From the records below, take each line where the string "Xbox" shows up and copy it.

Stored dataset items:
=-=-=-=-=

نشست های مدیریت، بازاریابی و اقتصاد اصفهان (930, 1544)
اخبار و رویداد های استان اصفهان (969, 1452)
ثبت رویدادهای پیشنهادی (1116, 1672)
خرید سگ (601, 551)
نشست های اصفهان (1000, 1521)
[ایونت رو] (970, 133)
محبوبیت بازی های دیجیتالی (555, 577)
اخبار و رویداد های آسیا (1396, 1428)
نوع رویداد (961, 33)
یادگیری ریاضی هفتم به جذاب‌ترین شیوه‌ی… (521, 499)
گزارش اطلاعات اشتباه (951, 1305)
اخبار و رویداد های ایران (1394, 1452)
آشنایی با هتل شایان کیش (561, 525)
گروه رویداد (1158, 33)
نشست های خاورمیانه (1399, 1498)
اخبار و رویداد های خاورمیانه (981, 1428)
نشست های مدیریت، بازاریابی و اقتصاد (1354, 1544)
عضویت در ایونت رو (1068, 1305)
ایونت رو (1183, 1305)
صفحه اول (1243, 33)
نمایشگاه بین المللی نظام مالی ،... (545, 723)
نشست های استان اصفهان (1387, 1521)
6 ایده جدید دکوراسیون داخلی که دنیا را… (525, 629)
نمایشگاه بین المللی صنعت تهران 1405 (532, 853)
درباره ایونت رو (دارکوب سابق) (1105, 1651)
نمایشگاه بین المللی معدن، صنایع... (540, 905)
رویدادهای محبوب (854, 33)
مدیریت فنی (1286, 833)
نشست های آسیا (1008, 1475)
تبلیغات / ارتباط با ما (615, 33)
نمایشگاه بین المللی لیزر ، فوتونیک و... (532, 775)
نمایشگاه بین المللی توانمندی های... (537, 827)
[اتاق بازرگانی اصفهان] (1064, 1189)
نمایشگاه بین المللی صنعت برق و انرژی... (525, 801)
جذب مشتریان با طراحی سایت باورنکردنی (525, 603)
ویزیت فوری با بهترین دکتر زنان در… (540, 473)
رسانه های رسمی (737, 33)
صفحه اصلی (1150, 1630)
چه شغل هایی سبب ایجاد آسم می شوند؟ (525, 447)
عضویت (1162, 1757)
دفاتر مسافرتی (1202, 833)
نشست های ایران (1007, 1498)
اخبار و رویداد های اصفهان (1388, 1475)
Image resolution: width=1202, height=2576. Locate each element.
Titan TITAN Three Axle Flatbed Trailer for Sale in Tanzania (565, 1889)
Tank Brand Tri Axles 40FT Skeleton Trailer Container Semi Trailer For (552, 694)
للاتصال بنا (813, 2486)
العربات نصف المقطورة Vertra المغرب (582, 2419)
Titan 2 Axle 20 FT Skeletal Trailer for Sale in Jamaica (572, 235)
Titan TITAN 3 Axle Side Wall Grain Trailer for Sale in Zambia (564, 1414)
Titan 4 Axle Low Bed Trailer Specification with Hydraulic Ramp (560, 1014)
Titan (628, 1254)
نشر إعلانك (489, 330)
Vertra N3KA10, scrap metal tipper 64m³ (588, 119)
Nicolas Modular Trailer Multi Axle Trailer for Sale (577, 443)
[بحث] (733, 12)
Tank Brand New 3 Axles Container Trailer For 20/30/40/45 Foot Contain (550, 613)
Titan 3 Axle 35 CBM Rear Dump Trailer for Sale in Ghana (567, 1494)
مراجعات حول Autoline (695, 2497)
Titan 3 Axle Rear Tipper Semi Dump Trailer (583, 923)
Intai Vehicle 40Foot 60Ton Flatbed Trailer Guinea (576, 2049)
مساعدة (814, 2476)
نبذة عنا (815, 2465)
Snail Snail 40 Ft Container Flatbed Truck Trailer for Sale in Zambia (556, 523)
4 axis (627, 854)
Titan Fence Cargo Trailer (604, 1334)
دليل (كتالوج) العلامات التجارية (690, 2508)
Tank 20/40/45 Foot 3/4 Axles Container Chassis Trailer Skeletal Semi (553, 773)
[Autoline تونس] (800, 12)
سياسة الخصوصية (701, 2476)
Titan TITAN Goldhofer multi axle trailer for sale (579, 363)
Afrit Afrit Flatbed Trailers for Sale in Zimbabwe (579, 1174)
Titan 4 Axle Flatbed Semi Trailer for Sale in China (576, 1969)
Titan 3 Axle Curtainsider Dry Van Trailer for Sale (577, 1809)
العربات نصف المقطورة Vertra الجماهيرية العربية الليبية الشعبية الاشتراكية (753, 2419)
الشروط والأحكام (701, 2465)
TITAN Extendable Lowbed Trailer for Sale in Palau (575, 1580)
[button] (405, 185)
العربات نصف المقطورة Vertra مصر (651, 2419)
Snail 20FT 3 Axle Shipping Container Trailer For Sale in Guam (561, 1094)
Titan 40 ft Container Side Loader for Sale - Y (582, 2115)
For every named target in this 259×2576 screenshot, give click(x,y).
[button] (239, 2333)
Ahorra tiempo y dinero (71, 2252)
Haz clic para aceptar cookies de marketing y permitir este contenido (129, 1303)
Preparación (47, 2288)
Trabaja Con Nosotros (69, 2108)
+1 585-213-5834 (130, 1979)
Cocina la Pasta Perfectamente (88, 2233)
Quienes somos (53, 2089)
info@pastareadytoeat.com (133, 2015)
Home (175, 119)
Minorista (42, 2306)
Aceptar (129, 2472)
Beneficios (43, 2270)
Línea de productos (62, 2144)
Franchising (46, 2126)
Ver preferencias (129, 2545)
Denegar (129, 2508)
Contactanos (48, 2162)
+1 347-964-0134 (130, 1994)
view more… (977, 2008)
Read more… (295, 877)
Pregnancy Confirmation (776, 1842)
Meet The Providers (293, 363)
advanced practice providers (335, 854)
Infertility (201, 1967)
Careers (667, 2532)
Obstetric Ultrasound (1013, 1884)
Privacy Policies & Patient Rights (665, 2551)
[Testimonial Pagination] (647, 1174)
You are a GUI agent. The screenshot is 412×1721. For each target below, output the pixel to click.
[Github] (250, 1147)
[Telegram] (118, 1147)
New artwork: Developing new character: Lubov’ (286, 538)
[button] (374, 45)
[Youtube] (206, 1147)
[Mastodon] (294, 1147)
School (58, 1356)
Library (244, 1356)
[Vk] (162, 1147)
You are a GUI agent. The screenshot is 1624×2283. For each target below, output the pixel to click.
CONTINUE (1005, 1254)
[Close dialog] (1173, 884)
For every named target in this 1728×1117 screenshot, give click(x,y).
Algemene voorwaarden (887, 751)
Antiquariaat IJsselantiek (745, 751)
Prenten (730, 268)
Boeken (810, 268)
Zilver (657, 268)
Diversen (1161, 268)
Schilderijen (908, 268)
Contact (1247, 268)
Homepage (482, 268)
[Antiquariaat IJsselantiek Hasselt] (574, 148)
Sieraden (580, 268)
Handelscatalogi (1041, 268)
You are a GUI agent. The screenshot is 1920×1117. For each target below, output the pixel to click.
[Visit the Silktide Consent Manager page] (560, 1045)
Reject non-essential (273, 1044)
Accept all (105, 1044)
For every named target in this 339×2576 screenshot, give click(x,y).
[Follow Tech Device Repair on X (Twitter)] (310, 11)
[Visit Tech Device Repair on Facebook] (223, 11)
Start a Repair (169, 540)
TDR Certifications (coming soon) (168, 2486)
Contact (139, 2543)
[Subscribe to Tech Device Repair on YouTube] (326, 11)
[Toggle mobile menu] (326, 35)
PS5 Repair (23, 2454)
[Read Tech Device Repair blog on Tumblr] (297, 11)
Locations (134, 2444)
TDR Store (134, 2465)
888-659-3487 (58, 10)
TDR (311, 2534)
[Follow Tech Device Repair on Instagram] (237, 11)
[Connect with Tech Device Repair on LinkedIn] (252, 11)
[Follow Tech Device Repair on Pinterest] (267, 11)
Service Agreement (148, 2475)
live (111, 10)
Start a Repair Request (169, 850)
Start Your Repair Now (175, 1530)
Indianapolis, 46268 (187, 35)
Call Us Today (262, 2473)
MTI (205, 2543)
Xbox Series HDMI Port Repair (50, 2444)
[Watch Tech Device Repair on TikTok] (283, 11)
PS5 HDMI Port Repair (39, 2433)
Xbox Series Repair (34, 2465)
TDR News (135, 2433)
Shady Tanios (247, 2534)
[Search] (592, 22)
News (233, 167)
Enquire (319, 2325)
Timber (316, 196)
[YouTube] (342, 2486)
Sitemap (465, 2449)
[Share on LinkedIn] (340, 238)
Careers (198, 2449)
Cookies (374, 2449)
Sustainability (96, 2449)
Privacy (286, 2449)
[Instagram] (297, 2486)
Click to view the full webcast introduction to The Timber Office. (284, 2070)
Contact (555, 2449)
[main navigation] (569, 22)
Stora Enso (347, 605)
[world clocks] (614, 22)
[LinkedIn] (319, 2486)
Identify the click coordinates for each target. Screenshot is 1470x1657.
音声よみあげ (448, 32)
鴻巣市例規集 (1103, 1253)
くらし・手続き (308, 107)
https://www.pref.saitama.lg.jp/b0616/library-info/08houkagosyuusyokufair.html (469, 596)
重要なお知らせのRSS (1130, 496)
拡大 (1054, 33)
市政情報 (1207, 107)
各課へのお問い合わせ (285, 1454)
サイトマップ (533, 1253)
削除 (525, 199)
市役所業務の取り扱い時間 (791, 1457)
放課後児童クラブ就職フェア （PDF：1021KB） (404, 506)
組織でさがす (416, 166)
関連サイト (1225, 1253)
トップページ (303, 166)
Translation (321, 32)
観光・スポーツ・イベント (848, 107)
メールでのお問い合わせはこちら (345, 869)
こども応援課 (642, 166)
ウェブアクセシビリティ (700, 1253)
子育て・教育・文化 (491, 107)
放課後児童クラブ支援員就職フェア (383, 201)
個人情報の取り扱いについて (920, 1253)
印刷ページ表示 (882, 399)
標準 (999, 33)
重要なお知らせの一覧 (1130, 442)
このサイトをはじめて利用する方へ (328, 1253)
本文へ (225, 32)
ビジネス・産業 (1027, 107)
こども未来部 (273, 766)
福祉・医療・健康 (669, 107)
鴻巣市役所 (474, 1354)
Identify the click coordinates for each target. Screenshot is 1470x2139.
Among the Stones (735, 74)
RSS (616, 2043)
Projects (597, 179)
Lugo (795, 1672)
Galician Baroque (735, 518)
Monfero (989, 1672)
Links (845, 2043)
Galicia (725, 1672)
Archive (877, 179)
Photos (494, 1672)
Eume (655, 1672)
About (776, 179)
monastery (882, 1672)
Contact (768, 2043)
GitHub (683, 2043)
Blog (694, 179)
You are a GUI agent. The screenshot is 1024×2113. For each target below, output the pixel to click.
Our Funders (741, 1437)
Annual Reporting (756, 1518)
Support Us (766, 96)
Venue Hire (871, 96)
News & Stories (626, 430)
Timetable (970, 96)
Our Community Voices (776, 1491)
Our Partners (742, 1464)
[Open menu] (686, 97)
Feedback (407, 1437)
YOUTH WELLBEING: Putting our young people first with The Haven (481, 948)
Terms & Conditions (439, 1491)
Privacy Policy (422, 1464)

=-=-=-=-=

→ **Response to this exercise**:
Xbox Series HDMI Port Repair (50, 2444)
Xbox Series Repair (34, 2465)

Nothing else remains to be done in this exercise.